Companies run by Mark Zuckerberg’s social media giant Meta have been ordered to pay the Australian government $20m after they were found to have misled customers by secretly collecting their data for Facebook’s commercial benefit.

The Australian Competition and Consumer Commission (ACCC) launched action against Meta companies Facebook Israel and Onavo Inc in the Federal Court in relation to the Onavo Protect mobile app, which was shut down in 2019.

The consumer watchdog claimed the subsidiaries misled its customers by advertising that the app, a VPN security platform, could “keep your data safe when you browse and share information”.

But it was later revealed Facebook used the data to support its market research activities, including potential future acquisition targets.

The data was aggregated and anonymised to help advertisers “identify local competitors, notice big trends, find overlaps in use, benchmark performance and notice a shift in consumer attention”.

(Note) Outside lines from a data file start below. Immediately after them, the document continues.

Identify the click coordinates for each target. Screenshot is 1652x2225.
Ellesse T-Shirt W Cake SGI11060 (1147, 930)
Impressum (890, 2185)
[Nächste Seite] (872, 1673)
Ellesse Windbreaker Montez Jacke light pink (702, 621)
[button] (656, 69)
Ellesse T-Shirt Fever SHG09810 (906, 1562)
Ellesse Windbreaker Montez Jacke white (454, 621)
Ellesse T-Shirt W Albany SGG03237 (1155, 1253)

The ACCC argued the ads were not clear that Meta was using the app as a “business intelligence tool” that knew “nearly everything” the users were doing on their devices.

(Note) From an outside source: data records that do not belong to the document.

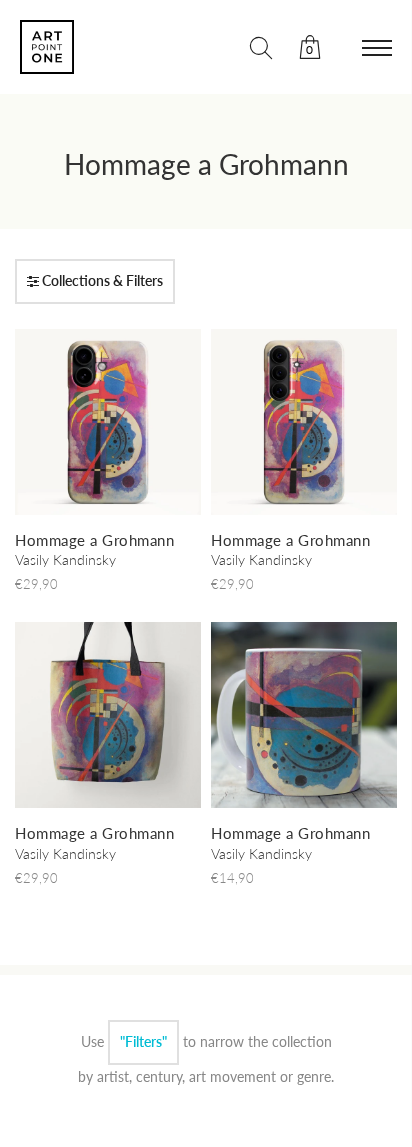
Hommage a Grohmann (206, 164)
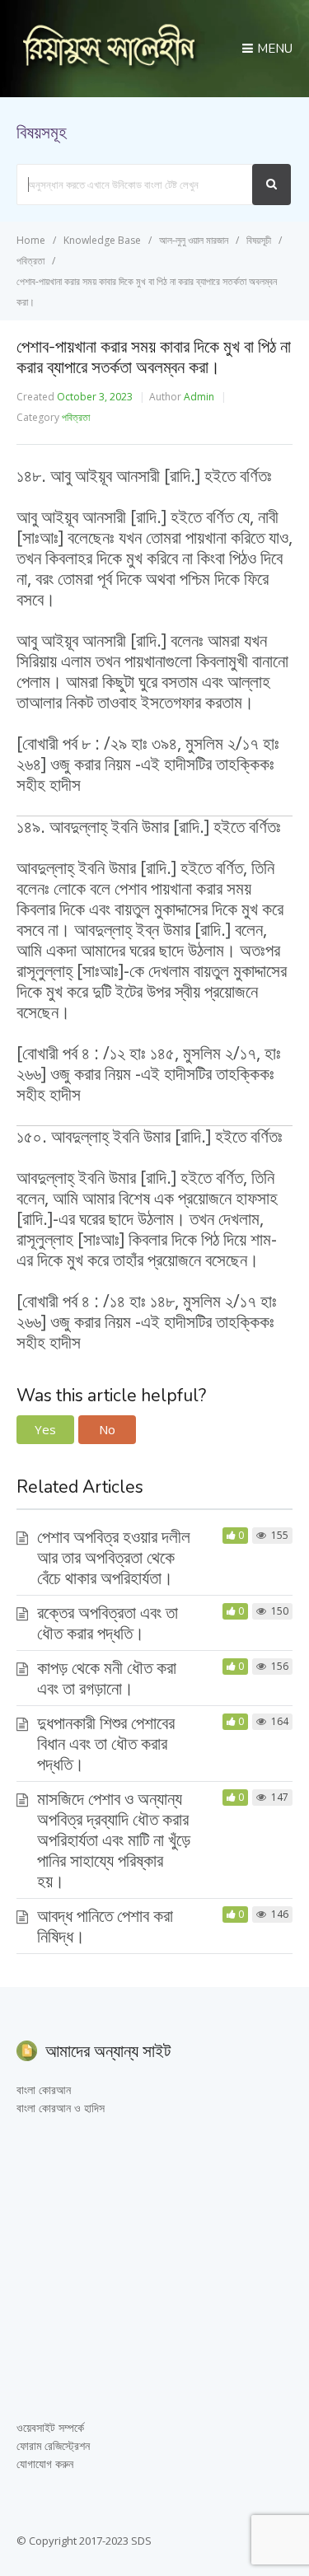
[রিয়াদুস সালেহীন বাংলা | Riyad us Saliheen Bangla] (108, 65)
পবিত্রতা (76, 417)
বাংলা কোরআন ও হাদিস (60, 2107)
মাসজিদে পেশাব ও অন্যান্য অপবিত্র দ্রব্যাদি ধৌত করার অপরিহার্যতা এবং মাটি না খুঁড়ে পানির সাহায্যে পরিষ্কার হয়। (113, 1839)
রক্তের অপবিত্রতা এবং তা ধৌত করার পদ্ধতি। (107, 1622)
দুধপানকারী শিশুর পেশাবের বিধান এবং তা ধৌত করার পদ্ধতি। (106, 1743)
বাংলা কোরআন (43, 2089)
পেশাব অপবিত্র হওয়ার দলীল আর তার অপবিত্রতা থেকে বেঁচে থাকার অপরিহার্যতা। (113, 1557)
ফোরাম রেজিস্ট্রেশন (53, 2445)
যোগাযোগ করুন (44, 2463)
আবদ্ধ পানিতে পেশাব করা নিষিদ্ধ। (105, 1925)
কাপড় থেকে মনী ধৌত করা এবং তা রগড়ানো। (106, 1677)
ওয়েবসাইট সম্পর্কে (50, 2427)
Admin (199, 397)
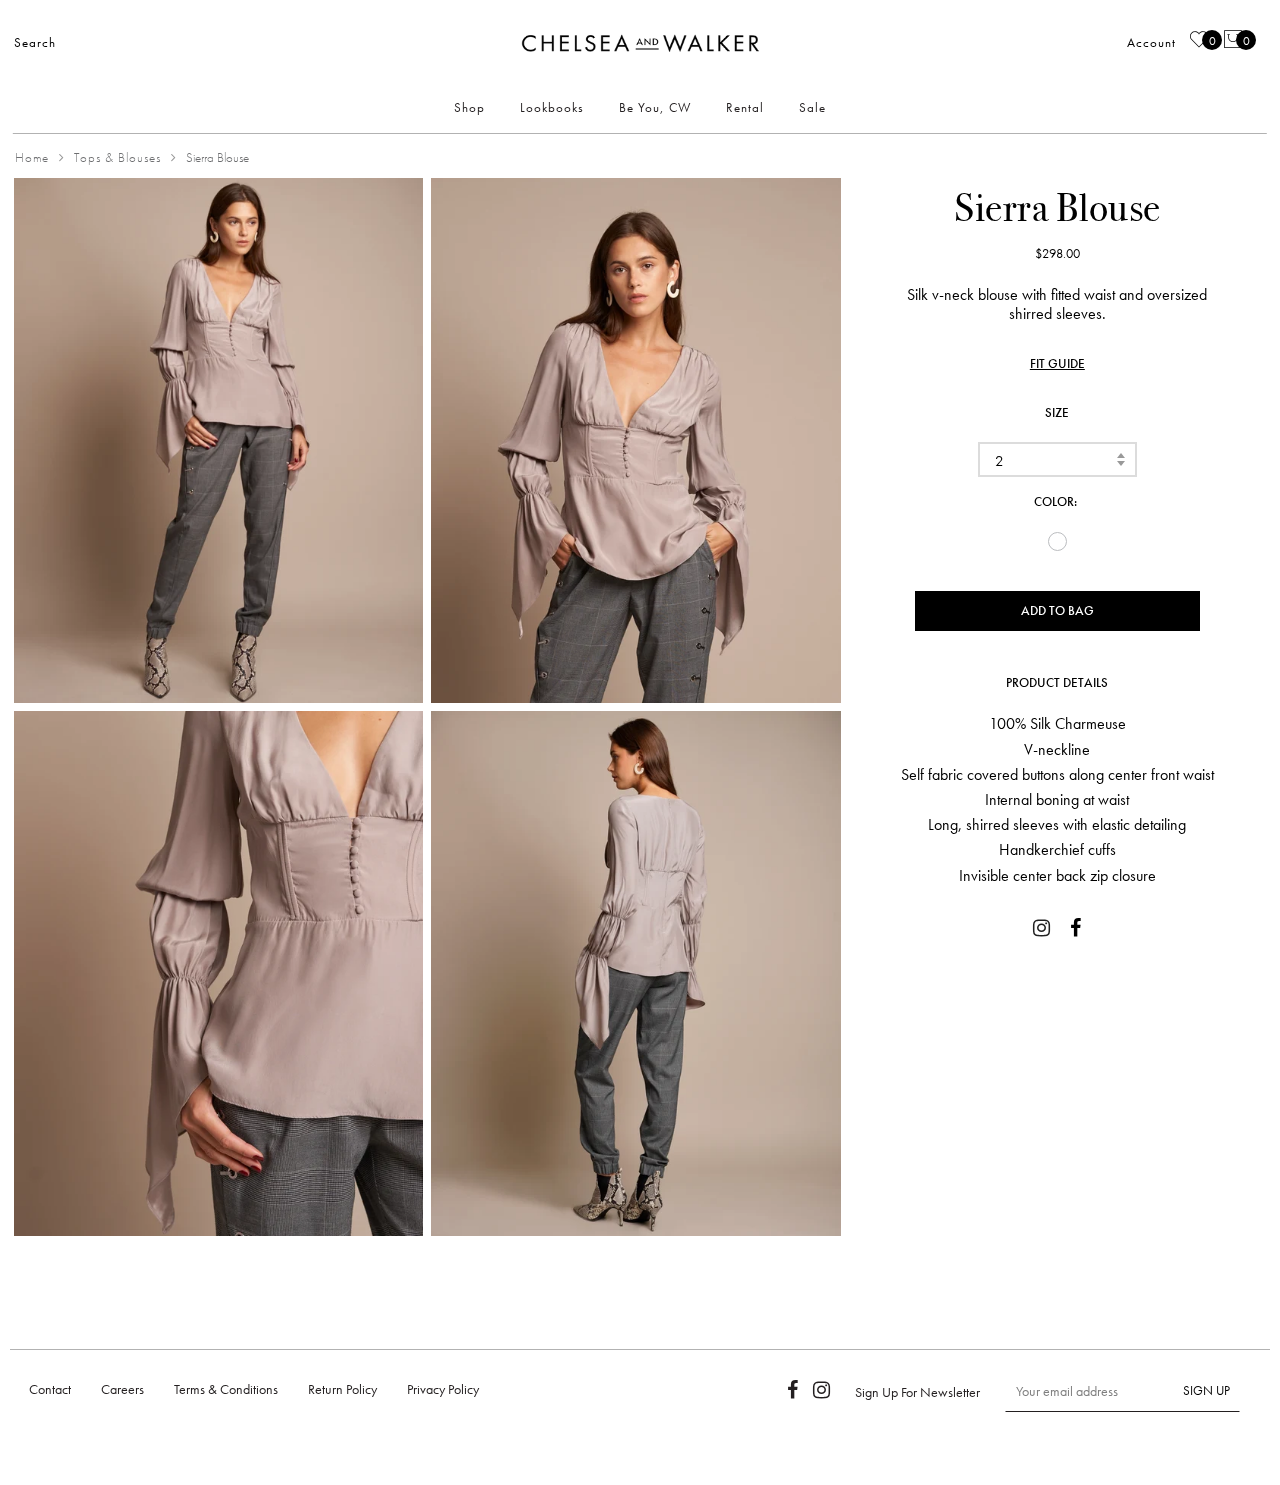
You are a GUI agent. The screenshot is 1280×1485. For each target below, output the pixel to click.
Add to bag (1057, 610)
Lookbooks (552, 107)
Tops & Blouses (117, 157)
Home (32, 157)
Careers (122, 1389)
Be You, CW (655, 107)
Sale (812, 107)
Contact (50, 1389)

Both companies admitted to contravening the Competition and Consumer Act 2010, with Federal Court Justice Wendy Abraham describing the breaches as “undoubtedly serious”.

Thousands of Australians had been deprived of the opportunity to make “informed” decisions about the use of their data, Justice Abraham said.

She has now ordered the two companies to each pay $10m.

“The listings that contained the statements were likely to mislead or deceive and liable to mislead the public in the absence of sufficient disclosures to Australian consumers (which they admit were not made in those listings) of the fact that Australian users’ data would be used for purposes other than providing Onavo Protect,” her judgment read.

Justice Abraham slammed the companies for collecting “an extensive variety of data about users’ mobile device usage” despite the app being promoted to protect customer’s personal information.

It was acknowledged that disclosures were made in the app’s terms of service and privacy Policy.

But the judge found this information was not “prominent” on the advertisements in both the Apple App Store and Google Play Store in 2016 and 2017.

“An anonymised and aggregated form of that data was provided to their parent company, Meta Platforms Inc (Meta), and used by Meta for a range of commercial purposes,” she said.

While she ordered the companies to pay $10m each, Justice Abraham noted the maximum penalty she could have imposed was “more than $145bn”.

But she said she was satisfied the agreed penalty “satisfies the significant element of deterrence”.

“It carries with it a sufficient sting to ensure that the penalty amount is not such as to be regarded by the parties or others as simply an acceptable cost of doing business,” she said.

Both companies, which operate under Meta, must also pay $400,000 of the ACCC’s legal costs throughout the proceedings.

The fine wraps up just one branch of Meta’s legal issues in Australia. It is still facing court action by the Office of Australia Information Commissioner over its dealings with Cambridge Analytica in Australia during the 2016 US election.